- **VORLIEGENDER TEXT**:
::::::

- Viele Übel der heutigen kapitalistischen und kommunistischen Gesellschaften wären durch die Garantie eines jährlichen Mindesteinkommens zu beseitigen.

Diesem Vorschlag liegt die Überzeugung zugrunde, daß jeder Mensch, gleichgültig, ob er arbeitet oder nicht, das bedingungslose Recht hat, nicht zu hungern und nicht obdachlos zu sein. Er soll nicht mehr erhalten, als zum Leben nötig ist - aber auch nicht weniger. Dieses Recht scheint uns heute eine neue Auffassung auszudrücken, doch in Wirklichkeit handelt es sich um eine sehr alte Norm, die sowohl in der christlichen Lehre verankert ist als auch von vielen "primitiven" Stämmen praktiziert wird: daß der Mensch das uneingeschränkte Recht zu leben hat, ob er seine "Pflicht gegenüber der Gesellschaft" erfüllt oder nicht. Es ist ein Recht, das wir unseren Haustieren, nicht aber unseren Mitmenschen zugestehen. (S 181)

::::::

- **DATENAUSZUG**:

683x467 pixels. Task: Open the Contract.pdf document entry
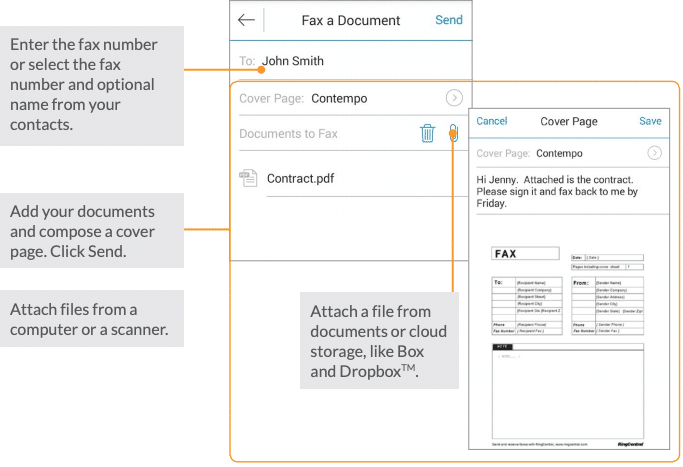click(x=300, y=179)
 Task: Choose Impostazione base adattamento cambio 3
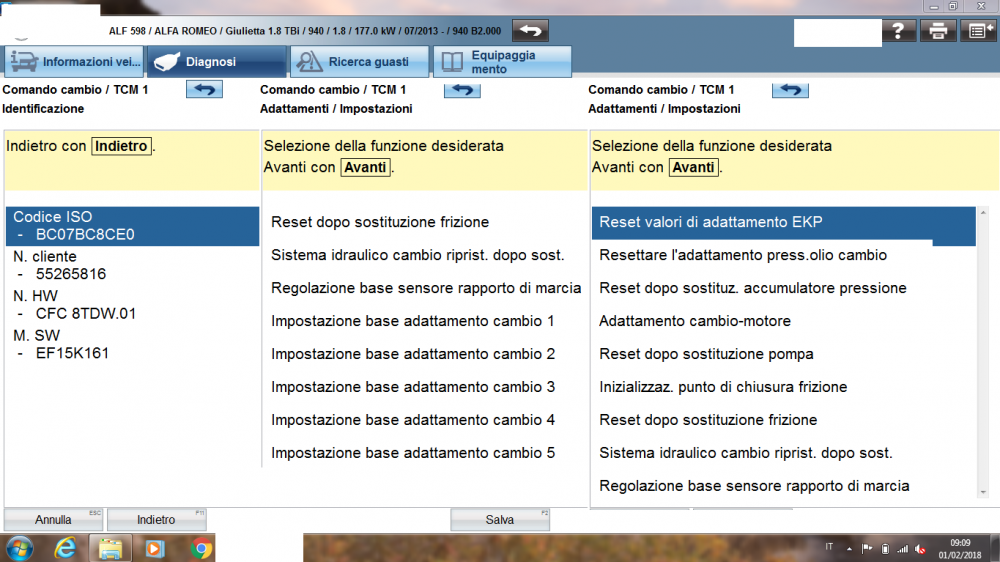[412, 387]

::::::

- **SCHRIFTLICHE AUFGABE 1**: In welcher Lehre ist die alte Norm nach dem Text über das Mindesteinkommen verankert?
- **SCHRIFTLICHE AUFGABE 2**: Setze den Text über das garantierte Mindesteinkommen nach seinem letzten Satz fort.

- **ANTWORT 1**: In der christlichen Lehre.

- **ANTWORT 2**:
... kein Mensch, der von einem anderen wirtschaftlich abhängig ist (beispielsweise von den Eltern, dem Ehemann, dem Chef), wäre weiterhin gezwungen, sich aus Angst vor dem Verhungern erpressen zu lassen. Begabte Menschen, die sich auf einen neuen Lebensstil vorbereiten wollen, hätten dazu Gelegenheit, wenn sie bereit sind, eine Zeitlang ein Leben in Armut auf sich zu nehmen. Die modernen Sozialstaaten haben diesen Grundsatz - beinahe - akzeptiert, das heißt "nicht wirklich". Die Betroffenen werden nach wie vor von einer Bürokratie "verwaltet", kontrolliert und gedemütigt. Ein garantiertes Einkommen würde bedeuten, daß niemand einen "Bedürftigkeitsnachweis" zu erbringen braucht, um ein bescheidenes Zimmer und ein Minimum an Nahrung zu erhalten. Es wäre daher auch keine Bürokratie zur Verwaltung eines Wohlfahrtsprogramms mit ihrer typischen Verschwendung und Mißachtung der Menschenwürde vonnöten.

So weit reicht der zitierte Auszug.